Tasks |
**A.** Answer each question using the surveillance discussion.
(i) In compliance testing, what replaces deductive reasoning?
(ii) Which firm developed the "gait recognition" technology?
(iii) From what does that technology identify individuals?
**B.** Continue the surveillance discussion from its last sentence.
(Given passage)
In practice this means that in compliance testing we replace deductive reasoning with correlation. We accept that this will yield false positives, but this choice is partly due to technical limitations (apart from a few well published cases, understanding and explaining how e.g. a deep learning derived model actually 'works' in a rational synoptic way is still beyond us), and part due to ideological stances we have come to.
So, yes, we choose to accept false positives that are presented as evenly distributed across specific protected groups or features, while not 'making a fuzz' over others. These are inherently cultural, political, moral and empathic decisions, not 'logical' ones.
1) "The algorithm has a 50% false positive rate over everyone" -> awesome, no problem!
2) "The algorithm has a 50% false positive rate of people of color, and a .01% false positive rate over everyone else." -> yikes, we can't use this thing!
Wearing masks in public is already a norm in some East-Asian countries, and it’s a form of fashion as well . Just add glasses to that, which will become common if AR smartglssses take off.
Maybe we’ll see people walking around in fashionable neo-tribal’ish masks  (as decorations around AR glasses) to hinder intrusive face/retina scanning.
> The "gait recognition" technology, developed by Chinese artificial intelligence firm Watrix, is capable of identifying individuals from the shape and movement of their silhouette from up to 50 metres away, even if their face is hidden.
Again, if those medical/hygienic face masks are OK, wouldn't decorative frills (say, feathers) around sunglasses be OK too? That combination would effectively cover enough of a face.
Celebrities and politicians have money and power to ensure they recover from this event, your sister or wife doesn't.
(End Given passage)
(Entries provided)
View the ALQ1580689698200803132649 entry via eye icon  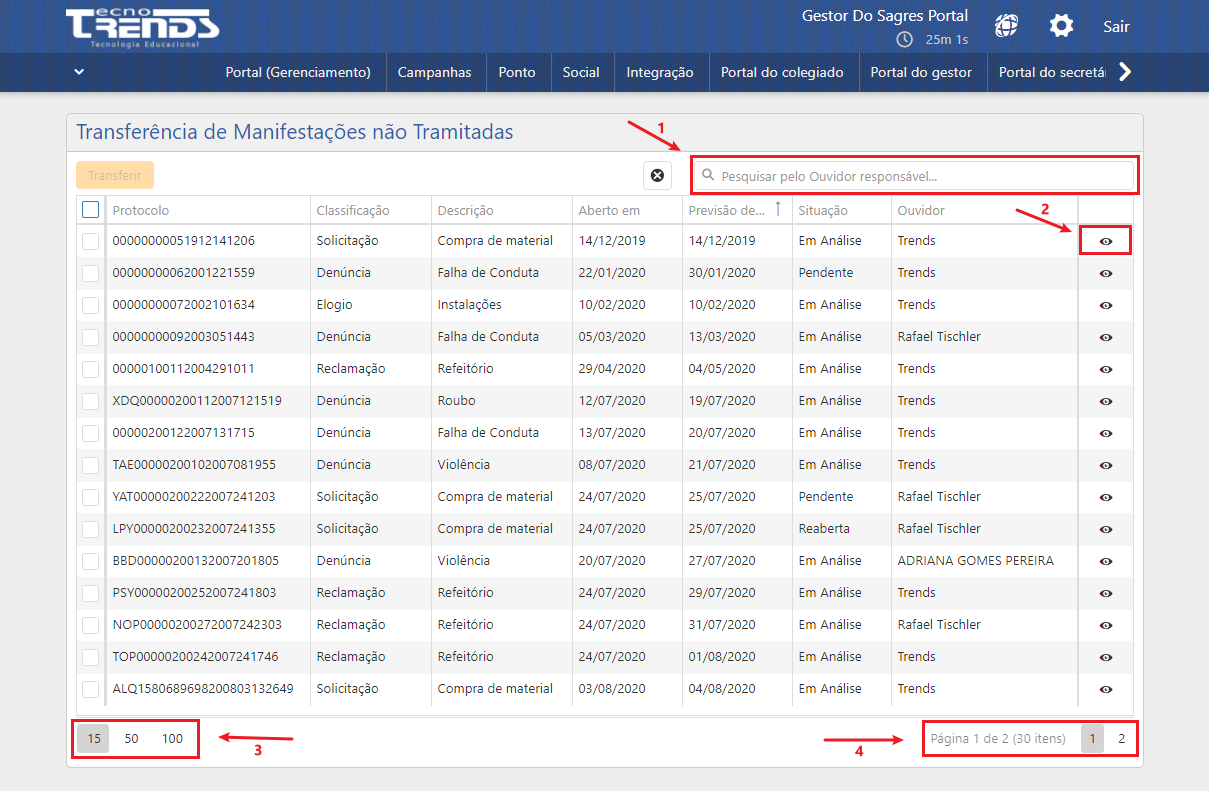1105,689
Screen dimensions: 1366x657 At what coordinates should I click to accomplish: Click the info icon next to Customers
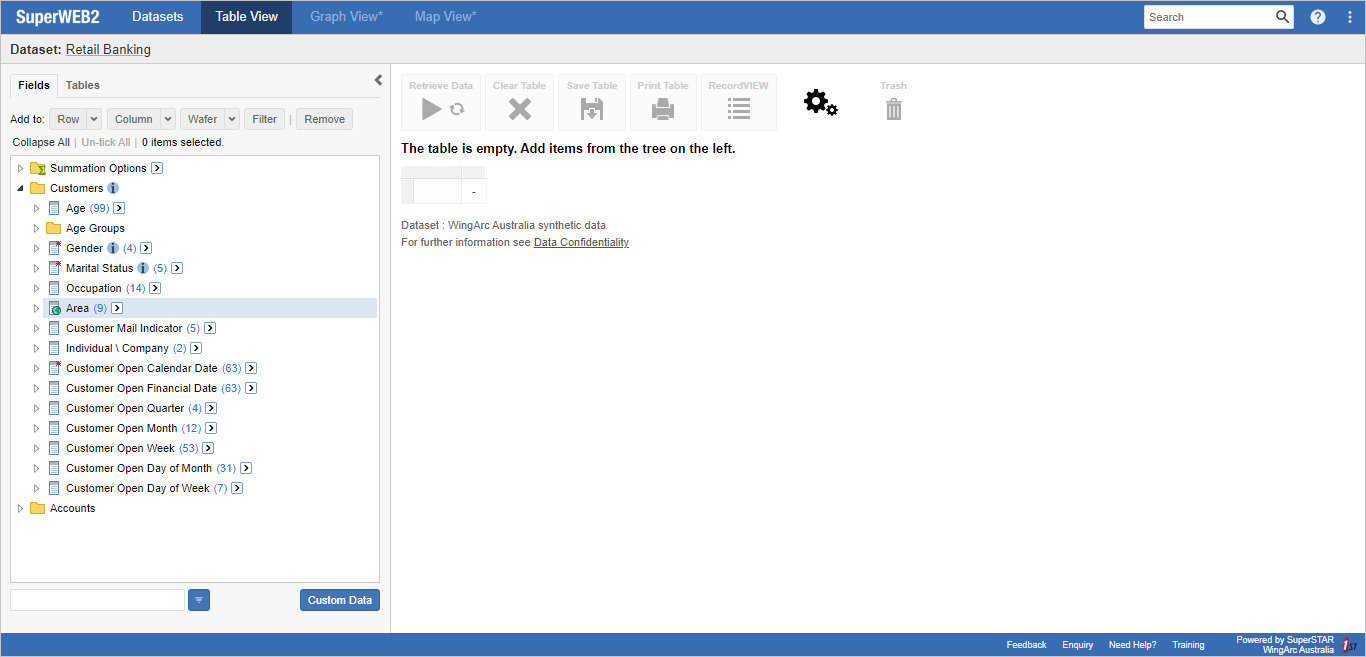tap(113, 188)
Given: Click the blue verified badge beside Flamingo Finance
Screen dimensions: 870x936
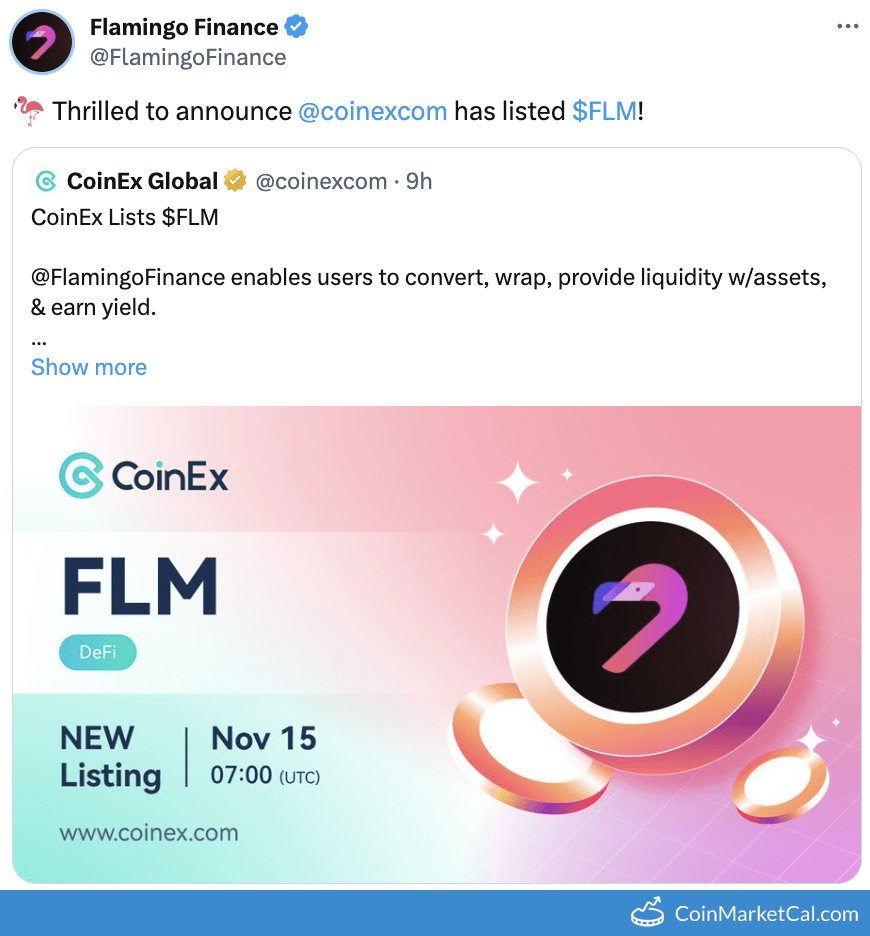Looking at the screenshot, I should point(294,27).
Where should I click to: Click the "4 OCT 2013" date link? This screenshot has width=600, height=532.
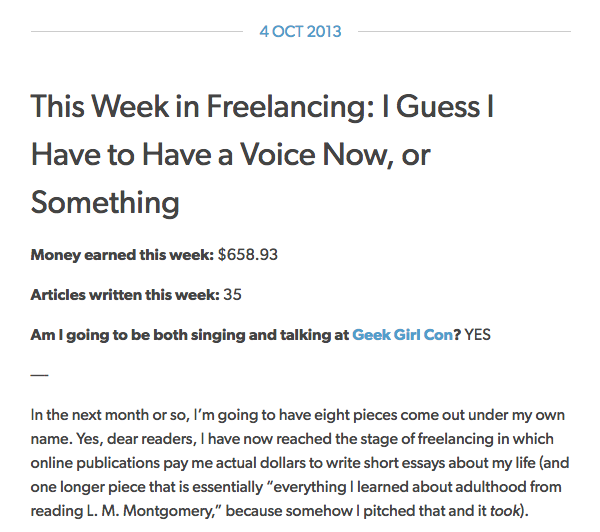[300, 31]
(End Entries provided)
Answers by task |
**A.**
(i) Correlation.
(ii) Watrix, a Chinese artificial intelligence firm.
(iii) From the shape and movement of their silhouette, even when their face is hidden.

**B.**
And has for some years:
While both are true, they aren't any help at predicting the level at which progress plateaus.
There's also supply and demand. Reducing supply of the technology increases its costs.
Plus, it's good PR for them.
Reducing the supply of this particular technology is not going to increase its costs, because literally anyone with a recent GPU and some motivation can just download it from GitHub at this point. The most worrisome user of it, the US government and its various three-letter agencies, already have and extensively use this tech. Casinos have been using it for well over a decade to spot people who are "too consistently lucky".
I do buy your point regarding good PR. It's just completely ineffectual wrt its stated goals.
I don't think you can, but it depends entirely on what you mean by "superhuman performance."
Or, if that's still too much work: http://vis-www.cs.umass.edu/lfw/results.html
Many of the other methods get you worse than 50-50 chance of false positives by the time the algo gets to 95% true positives, but not being a statistician I may be reading the results wrong, in which case I'm totally willing to be corrected. Empirically, though, we know that the Super Bowl model has never worked.
How difficult is it to fix this bias? For example, the model can be told to only produce a match when a confidence level is higher than a certain threshold. Then the threshold can be increased as needed on those subsets of faces where training data is lacking. Would that work?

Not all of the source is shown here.